Saved entries
= = = = =
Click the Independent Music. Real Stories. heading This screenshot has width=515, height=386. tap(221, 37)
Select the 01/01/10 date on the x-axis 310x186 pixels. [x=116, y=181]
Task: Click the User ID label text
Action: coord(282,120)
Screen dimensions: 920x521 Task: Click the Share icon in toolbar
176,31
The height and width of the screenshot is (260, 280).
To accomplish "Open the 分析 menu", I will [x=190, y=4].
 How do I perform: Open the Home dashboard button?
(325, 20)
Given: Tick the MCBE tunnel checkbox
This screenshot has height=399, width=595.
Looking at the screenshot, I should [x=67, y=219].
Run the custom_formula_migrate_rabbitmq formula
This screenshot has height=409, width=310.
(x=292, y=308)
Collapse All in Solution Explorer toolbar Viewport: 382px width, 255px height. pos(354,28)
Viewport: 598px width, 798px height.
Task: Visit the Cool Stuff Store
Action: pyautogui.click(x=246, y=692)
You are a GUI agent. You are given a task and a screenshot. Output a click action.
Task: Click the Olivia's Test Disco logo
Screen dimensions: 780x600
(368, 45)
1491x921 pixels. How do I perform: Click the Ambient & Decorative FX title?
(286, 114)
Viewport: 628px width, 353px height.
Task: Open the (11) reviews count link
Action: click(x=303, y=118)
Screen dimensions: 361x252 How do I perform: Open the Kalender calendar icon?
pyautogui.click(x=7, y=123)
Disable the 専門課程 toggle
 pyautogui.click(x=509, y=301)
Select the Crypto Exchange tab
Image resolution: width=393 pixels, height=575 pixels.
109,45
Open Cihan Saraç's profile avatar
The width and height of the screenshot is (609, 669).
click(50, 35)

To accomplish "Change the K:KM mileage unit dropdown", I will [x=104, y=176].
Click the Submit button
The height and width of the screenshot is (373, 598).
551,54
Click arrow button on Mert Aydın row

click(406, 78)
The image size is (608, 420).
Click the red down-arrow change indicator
= = = = =
Task prompt: All of the data shown above should be printed exactly as given.

Answer to this task:
Click the Independent Music. Real Stories. heading This screenshot has width=515, height=386. tap(221, 37)
Select the 01/01/10 date on the x-axis 310x186 pixels. [x=116, y=181]
Task: Click the User ID label text
Action: coord(282,120)
Screen dimensions: 920x521 Task: Click the Share icon in toolbar
176,31
The height and width of the screenshot is (260, 280).
To accomplish "Open the 分析 menu", I will [x=190, y=4].
 How do I perform: Open the Home dashboard button?
(325, 20)
Given: Tick the MCBE tunnel checkbox
This screenshot has height=399, width=595.
Looking at the screenshot, I should [x=67, y=219].
Run the custom_formula_migrate_rabbitmq formula
This screenshot has height=409, width=310.
(x=292, y=308)
Collapse All in Solution Explorer toolbar Viewport: 382px width, 255px height. pos(354,28)
Viewport: 598px width, 798px height.
Task: Visit the Cool Stuff Store
Action: pyautogui.click(x=246, y=692)
You are a GUI agent. You are given a task and a screenshot. Output a click action.
Task: Click the Olivia's Test Disco logo
Screen dimensions: 780x600
(368, 45)
1491x921 pixels. How do I perform: Click the Ambient & Decorative FX title?
(286, 114)
Viewport: 628px width, 353px height.
Task: Open the (11) reviews count link
Action: click(x=303, y=118)
Screen dimensions: 361x252 How do I perform: Open the Kalender calendar icon?
pyautogui.click(x=7, y=123)
Disable the 専門課程 toggle
 pyautogui.click(x=509, y=301)
Select the Crypto Exchange tab
Image resolution: width=393 pixels, height=575 pixels.
109,45
Open Cihan Saraç's profile avatar
The width and height of the screenshot is (609, 669).
click(50, 35)

To accomplish "Change the K:KM mileage unit dropdown", I will [x=104, y=176].
Click the Submit button
The height and width of the screenshot is (373, 598).
551,54
Click arrow button on Mert Aydın row

click(406, 78)
The image size is (608, 420).
Click the red down-arrow change indicator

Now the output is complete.